To get a sense of how a candidate plans for success and how they go about implementing such a strategy when elected, WDET’s Travis Wright spoke with former Mayor Dennis Archer. Twenty years ago this week, Archer, a former Michigan Supreme Court Justice was wrapping up his first six months as mayor. When Archer looked back on those crucial first months in 1994, he said it all started when he tapped six University of Michigan professors to help him craft a city improvement plan in 1990.
-By WDET’s Sandra Svoboda
@WDETSandra and firstname.lastname@example.org
Bankruptcy reporter and Next Chapter Detroit blogger Sandra Svoboda and Bridge Magazine’s Mike Wilkinson join Craig to talk bankruptcy court proceedings and Mayor Mike Duggan. Sandra also tells Craig about the Next Chapter Detroit community meeting that happened earlier this week in Southwest Detroit. “The bankruptcy process is something that has seemed a little bit distant from the neighborhoods at this point. Nobody’s opinions are right or wrong or more important than anyone else’s,” she says.

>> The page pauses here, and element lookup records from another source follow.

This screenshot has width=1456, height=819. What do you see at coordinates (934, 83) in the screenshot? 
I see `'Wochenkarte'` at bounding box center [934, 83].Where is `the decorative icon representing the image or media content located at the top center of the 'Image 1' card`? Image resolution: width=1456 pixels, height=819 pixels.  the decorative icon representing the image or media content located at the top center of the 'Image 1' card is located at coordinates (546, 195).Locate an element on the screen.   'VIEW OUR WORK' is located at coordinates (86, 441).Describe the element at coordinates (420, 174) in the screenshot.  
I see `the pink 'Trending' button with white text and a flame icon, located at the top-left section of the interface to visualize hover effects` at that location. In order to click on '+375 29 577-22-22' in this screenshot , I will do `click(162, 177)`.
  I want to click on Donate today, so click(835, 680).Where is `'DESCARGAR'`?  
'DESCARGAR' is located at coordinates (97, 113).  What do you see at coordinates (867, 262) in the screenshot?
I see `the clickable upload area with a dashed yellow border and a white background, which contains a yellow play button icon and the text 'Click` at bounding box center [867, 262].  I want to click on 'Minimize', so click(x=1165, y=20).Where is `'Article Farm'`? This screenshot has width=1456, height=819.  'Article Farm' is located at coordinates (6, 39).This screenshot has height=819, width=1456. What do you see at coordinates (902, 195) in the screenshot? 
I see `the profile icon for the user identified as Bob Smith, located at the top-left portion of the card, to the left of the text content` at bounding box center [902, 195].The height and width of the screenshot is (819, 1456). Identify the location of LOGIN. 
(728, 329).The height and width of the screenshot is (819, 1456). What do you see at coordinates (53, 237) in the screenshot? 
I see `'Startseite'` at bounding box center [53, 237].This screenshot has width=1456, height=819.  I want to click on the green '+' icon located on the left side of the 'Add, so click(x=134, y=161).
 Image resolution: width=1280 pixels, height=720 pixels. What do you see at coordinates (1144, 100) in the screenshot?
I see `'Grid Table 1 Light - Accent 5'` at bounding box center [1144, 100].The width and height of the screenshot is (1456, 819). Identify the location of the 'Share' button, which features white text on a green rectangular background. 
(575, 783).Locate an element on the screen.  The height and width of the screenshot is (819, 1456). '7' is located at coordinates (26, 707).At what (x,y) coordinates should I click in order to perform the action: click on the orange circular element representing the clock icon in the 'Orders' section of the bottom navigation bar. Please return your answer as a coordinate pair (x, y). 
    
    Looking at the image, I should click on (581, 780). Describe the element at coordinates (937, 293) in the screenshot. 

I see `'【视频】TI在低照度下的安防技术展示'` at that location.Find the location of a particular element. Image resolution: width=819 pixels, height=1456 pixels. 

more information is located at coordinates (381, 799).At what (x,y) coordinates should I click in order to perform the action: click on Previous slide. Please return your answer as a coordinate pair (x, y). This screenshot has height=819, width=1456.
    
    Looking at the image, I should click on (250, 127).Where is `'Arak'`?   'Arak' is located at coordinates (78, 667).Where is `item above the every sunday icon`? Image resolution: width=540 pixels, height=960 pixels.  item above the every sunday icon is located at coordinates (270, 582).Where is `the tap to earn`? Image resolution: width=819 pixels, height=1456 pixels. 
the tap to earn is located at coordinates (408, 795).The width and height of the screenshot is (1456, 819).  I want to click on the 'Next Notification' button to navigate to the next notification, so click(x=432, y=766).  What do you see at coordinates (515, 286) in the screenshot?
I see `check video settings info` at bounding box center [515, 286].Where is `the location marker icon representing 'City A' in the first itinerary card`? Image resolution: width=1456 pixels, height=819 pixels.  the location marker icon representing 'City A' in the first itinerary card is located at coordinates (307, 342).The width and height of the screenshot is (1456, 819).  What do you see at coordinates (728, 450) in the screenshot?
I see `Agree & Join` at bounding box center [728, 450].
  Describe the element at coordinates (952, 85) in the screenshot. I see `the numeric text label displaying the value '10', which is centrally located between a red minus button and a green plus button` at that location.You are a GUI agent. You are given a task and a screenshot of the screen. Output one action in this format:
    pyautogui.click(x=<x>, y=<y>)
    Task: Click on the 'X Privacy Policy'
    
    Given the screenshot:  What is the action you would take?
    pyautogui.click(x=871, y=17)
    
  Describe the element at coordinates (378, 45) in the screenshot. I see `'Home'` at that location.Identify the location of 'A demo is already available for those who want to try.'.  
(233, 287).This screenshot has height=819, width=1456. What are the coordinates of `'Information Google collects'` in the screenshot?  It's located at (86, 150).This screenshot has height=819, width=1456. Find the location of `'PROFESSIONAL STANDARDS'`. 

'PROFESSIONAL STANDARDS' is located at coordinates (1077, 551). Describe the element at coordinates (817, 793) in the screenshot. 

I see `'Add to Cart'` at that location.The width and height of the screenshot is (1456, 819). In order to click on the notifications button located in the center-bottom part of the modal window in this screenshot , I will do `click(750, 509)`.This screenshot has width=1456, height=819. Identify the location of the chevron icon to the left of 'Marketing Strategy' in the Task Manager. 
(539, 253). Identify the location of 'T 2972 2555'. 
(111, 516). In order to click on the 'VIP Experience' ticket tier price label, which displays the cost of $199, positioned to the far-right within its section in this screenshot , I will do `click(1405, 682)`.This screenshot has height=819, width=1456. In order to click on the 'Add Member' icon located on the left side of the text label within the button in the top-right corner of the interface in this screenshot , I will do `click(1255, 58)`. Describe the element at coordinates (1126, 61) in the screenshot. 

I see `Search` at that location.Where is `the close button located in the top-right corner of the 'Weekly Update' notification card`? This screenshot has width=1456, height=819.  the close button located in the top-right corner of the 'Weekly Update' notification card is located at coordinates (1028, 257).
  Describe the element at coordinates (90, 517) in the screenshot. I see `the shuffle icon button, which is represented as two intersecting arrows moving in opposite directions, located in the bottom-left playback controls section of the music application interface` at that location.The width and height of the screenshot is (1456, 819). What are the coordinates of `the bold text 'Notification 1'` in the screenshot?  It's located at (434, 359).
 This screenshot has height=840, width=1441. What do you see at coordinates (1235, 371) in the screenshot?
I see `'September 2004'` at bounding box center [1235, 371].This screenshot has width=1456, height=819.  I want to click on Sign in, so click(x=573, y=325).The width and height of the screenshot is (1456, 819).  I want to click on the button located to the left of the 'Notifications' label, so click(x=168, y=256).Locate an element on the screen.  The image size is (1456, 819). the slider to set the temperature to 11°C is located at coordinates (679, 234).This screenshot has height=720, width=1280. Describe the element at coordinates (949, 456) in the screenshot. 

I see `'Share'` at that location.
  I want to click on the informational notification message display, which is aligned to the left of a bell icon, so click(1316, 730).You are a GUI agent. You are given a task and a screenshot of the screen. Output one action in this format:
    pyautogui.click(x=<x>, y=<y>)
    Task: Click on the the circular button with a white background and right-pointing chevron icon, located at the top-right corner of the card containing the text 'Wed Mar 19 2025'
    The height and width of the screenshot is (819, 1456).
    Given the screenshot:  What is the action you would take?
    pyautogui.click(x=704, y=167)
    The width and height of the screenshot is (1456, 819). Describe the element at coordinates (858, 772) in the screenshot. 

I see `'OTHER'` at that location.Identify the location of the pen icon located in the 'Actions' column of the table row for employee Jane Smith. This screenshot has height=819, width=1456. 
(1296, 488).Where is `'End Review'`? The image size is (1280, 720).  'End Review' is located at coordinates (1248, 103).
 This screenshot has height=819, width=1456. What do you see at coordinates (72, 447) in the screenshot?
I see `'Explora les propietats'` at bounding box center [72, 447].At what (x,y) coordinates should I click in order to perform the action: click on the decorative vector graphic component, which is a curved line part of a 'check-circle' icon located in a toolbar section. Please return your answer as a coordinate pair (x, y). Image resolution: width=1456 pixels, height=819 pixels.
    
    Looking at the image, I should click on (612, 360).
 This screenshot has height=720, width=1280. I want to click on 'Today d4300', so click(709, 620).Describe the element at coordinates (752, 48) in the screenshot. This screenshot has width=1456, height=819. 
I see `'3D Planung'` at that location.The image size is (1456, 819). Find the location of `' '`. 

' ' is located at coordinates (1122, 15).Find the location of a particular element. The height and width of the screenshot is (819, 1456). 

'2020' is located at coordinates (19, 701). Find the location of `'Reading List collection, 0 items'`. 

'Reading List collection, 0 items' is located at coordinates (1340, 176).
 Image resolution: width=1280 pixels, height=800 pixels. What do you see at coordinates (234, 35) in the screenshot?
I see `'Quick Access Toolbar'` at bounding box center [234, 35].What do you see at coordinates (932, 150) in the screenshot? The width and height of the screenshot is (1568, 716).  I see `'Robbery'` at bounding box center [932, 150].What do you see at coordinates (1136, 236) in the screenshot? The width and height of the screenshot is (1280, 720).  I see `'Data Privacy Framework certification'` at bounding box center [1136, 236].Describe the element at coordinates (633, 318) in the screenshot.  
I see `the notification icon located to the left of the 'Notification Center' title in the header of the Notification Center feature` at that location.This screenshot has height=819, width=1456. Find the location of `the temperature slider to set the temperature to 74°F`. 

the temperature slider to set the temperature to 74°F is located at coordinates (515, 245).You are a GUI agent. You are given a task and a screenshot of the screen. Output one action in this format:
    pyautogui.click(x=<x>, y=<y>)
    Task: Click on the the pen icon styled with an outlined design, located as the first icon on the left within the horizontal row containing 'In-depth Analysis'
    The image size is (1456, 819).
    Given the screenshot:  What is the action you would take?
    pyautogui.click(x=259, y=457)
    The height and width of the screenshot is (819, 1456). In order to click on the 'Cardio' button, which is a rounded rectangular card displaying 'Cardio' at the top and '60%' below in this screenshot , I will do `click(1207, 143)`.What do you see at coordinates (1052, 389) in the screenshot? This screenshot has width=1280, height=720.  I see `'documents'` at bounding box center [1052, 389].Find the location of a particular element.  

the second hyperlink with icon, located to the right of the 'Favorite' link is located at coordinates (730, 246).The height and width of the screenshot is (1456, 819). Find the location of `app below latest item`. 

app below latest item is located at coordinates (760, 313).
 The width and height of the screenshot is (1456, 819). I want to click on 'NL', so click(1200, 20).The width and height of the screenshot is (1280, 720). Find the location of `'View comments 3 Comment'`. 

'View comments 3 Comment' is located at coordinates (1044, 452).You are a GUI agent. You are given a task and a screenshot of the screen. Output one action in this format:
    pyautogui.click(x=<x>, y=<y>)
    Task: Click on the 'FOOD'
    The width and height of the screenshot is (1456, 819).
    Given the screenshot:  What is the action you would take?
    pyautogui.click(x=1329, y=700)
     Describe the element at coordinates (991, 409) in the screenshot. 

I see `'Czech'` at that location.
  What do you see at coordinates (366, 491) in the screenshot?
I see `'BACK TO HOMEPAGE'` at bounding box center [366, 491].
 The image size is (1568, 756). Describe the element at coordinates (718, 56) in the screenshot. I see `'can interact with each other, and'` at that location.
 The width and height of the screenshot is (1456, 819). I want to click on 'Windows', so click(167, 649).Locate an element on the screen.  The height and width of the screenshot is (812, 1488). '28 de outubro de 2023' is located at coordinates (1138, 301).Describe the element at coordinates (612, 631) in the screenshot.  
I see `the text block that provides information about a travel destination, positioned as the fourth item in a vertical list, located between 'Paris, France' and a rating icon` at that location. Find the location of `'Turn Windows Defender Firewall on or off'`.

Detroit Mayor Mike Duggan says his top priority is reversing the city’s population decline. But one thing Duggan has no control over is Detroit’s schools. Michigan Radio’s Sarah Cwiek writes that the city’s education landscape has changed radically, giving parents new school choices. While most parents like having that kind of choice, it’s also resulted in a confusing, patchwork landscape of schools – with no single entity in charge of the whole system.
“When it comes to crime, there are two kinds of conversations Detroiters tend to have. The first kind is with the people who don’t understand why anyone would live in Detroit. And then there are the conversations we have at our dining room tables, with our neighbors or spouses.” As part of the Detroit Journalism Cooperative’s coverage of Mayor Mike Duggan’s first six months in office, Michigan Radio’s Sarah Hulett discusses the calculus of deciding to live in Detroit, based on crime statistics and perceptions.